The deal will require the necessary approval of the shareholders of both companies and will also need court and regulatory approvals before closing. The transaction, expected to close by May 30, 2025, promises enhanced shareholder value, operational synergies and a strengthened balance sheet.
The agreement states that the transaction is inclusive of net debt and for each Veren common share held, Veren shareholders will receive 1.05 common shares of Whitecap. At the close of the transaction, Whitecap shareholders will own about 48% and Veren shareholders will own about 52% of the combined common shares outstanding. (Veren and Whitecap Merger to Create a C$15B Energy Powerhouse)
3. ExxonMobil has secured a long-term liquefied natural gas (LNG) supply deal with Canadian natural gas producer ARC Resources, marking its first major LNG offtake position on Canada’s Pacific Coast. The agreement, made through ExxonMobil LNG Asia Pacific (EMLAP), will see the U.S. oil major purchasing all of ARC’s LNG supply from the Cedar LNG project in Kitimat, British Columbia, once it begins commercial operations in late 2028.

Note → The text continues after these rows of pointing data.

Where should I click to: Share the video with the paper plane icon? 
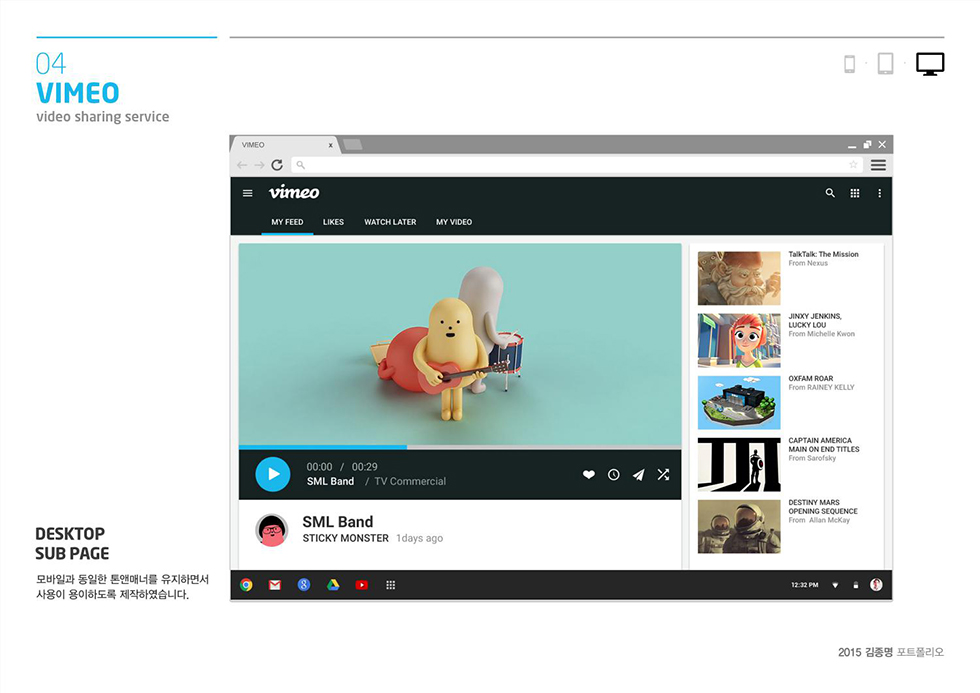[638, 474]
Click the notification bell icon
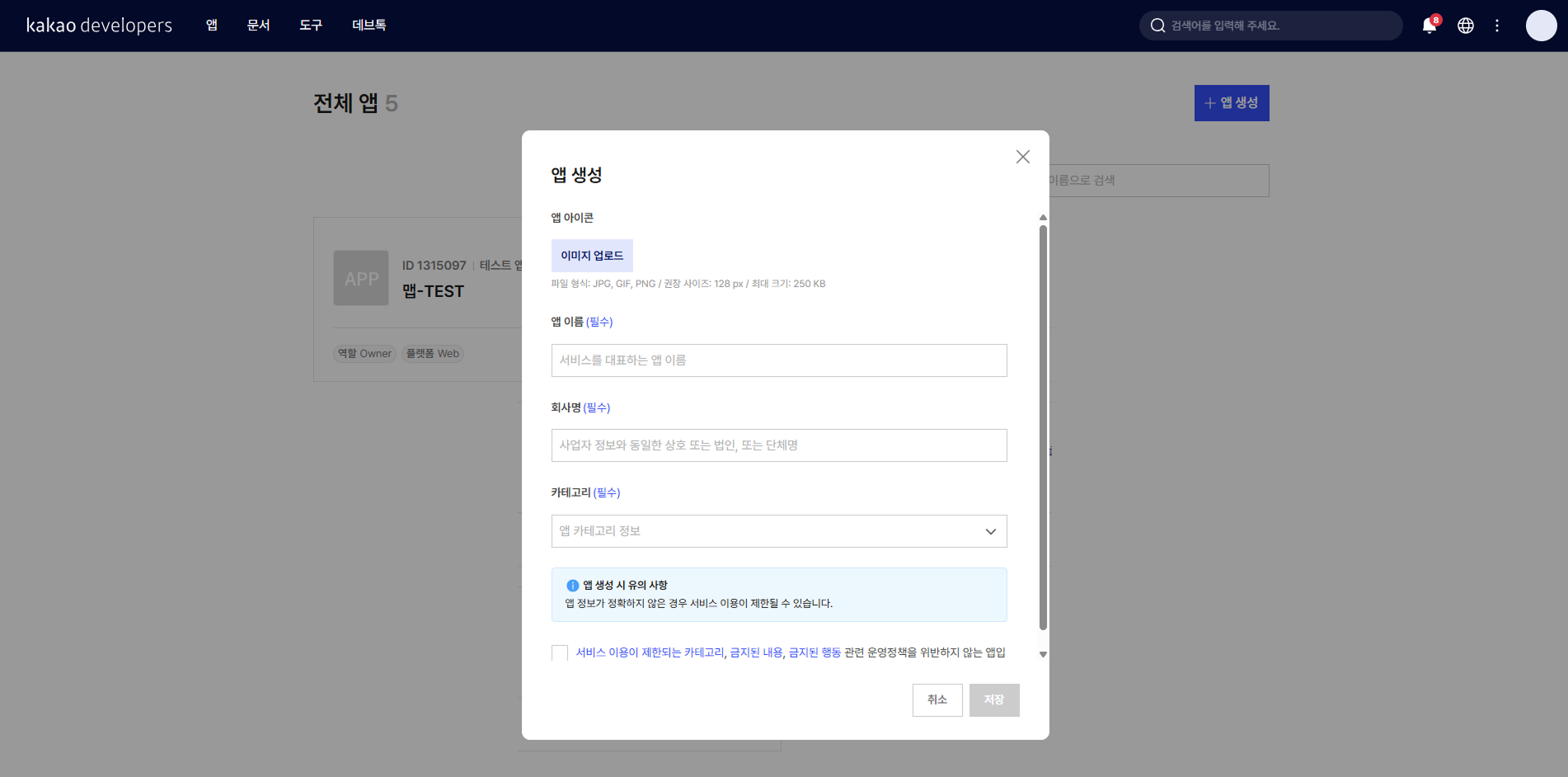The image size is (1568, 777). 1429,26
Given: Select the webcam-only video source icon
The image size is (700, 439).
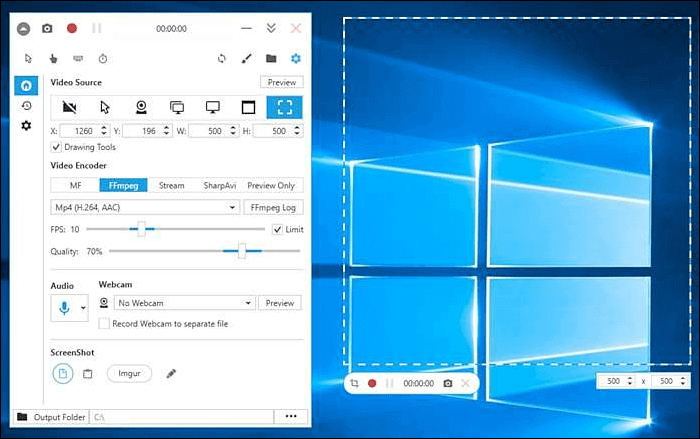Looking at the screenshot, I should click(x=142, y=107).
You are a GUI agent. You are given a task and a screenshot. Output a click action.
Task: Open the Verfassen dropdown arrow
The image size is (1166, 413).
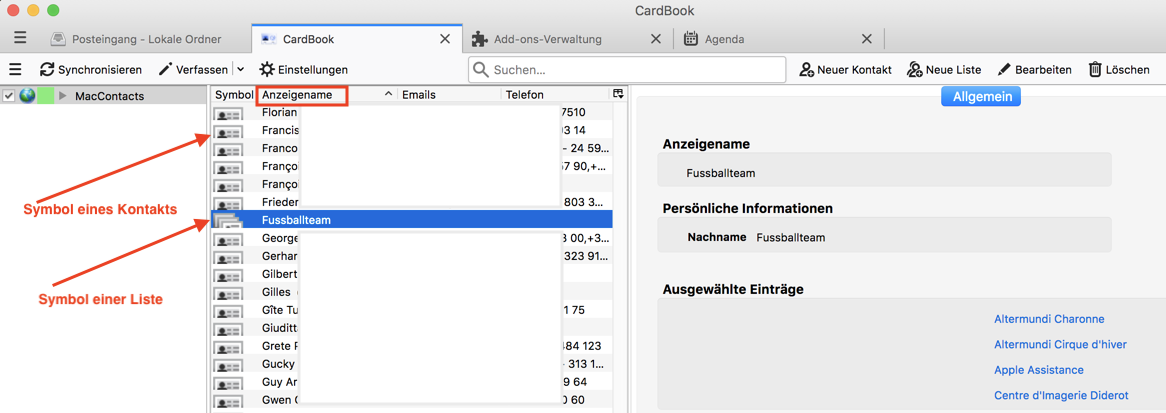[x=241, y=70]
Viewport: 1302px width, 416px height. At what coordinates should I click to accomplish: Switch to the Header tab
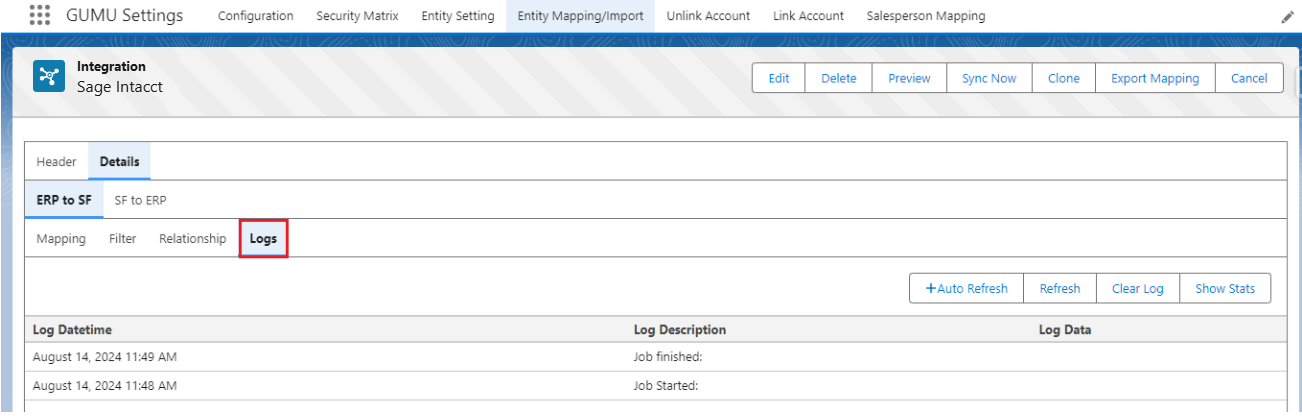pyautogui.click(x=56, y=162)

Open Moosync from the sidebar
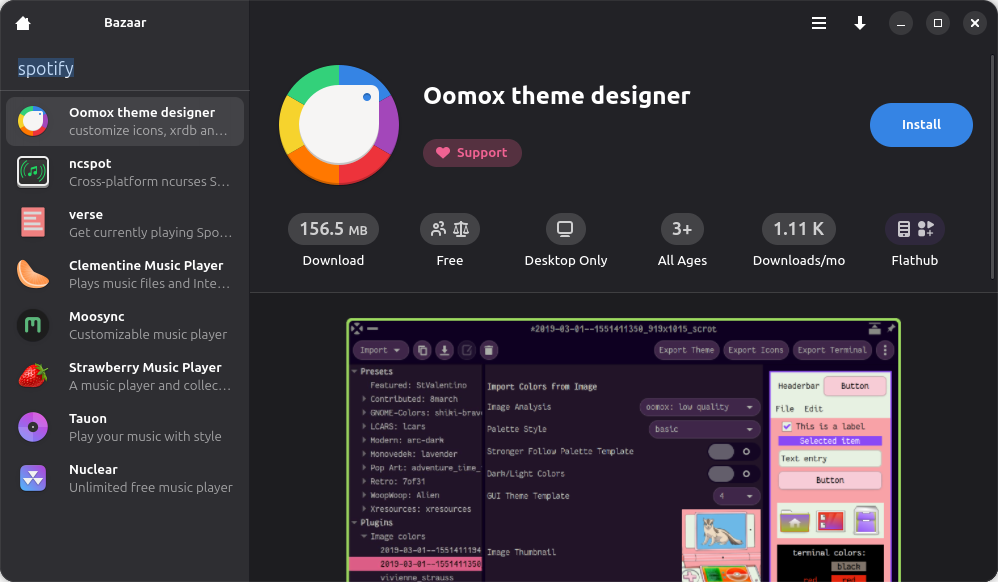[33, 325]
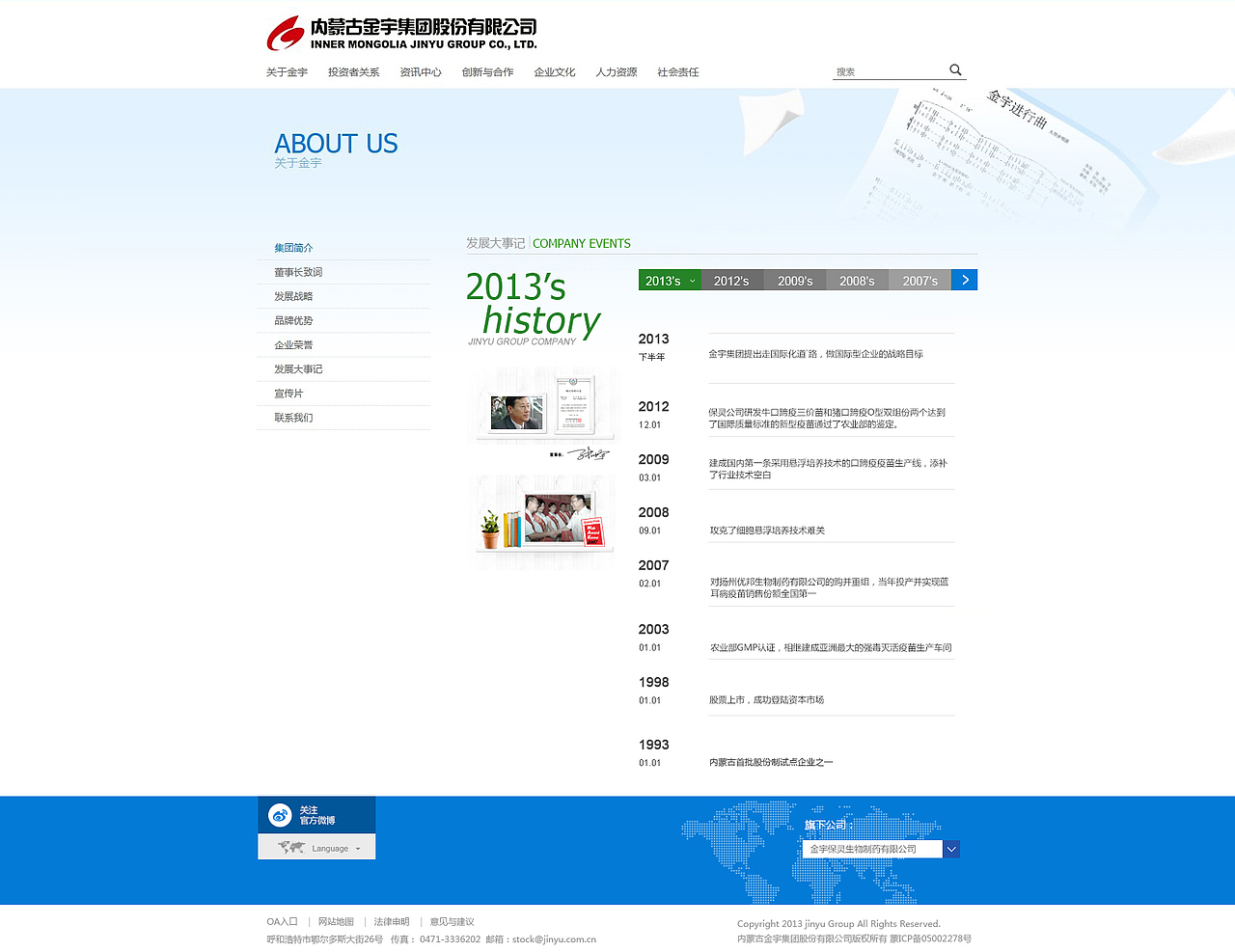Select 董事长致词 in the left sidebar

click(294, 272)
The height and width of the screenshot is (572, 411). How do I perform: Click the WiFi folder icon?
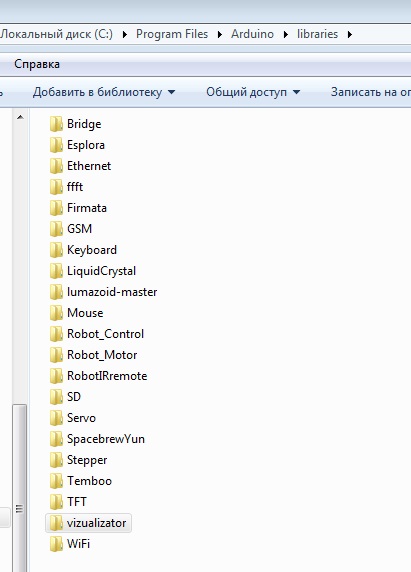pos(56,544)
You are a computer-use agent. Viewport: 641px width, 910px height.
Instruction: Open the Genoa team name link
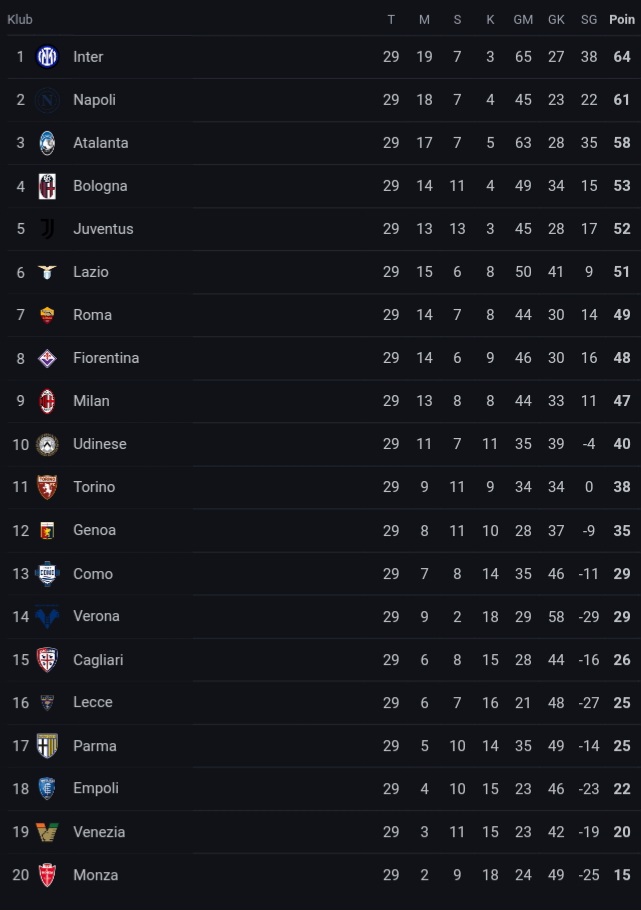pos(94,530)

Under the agreement, ExxonMobil will offtake around 1.5 million tons per annum (mtpa) of LNG from Cedar LNG, a floating LNG (FLNG) project co-developed by the Haisla Nation and Pembina Pipeline Corporation. This deal is a key step in ARC’s strategy to diversify its sales and capture global LNG pricing, with CEO Terry Anderson highlighting that it will link 25% of ARC’s future gas production to international markets.
ExxonMobil’s vice president of Global LNG Marketing, Andrew Barry, emphasized the strategic advantage of this agreement, stating that it provides ExxonMobil with direct access to Asian LNG buyers via Canada’s Pacific Coast, an increasingly competitive supply route. (ExxonMobil Taps Canada's Cedar LNG to Boost Asian Exports)
4. Archrock has announced a definitive agreement to acquire Natural Gas Compression Systems (NGCS) in a $357 million cash and stock transaction. This acquisition strengthens the Zacks Rank #1 (Strong Buy) company's position as a leading provider of natural gas compression services in the United States.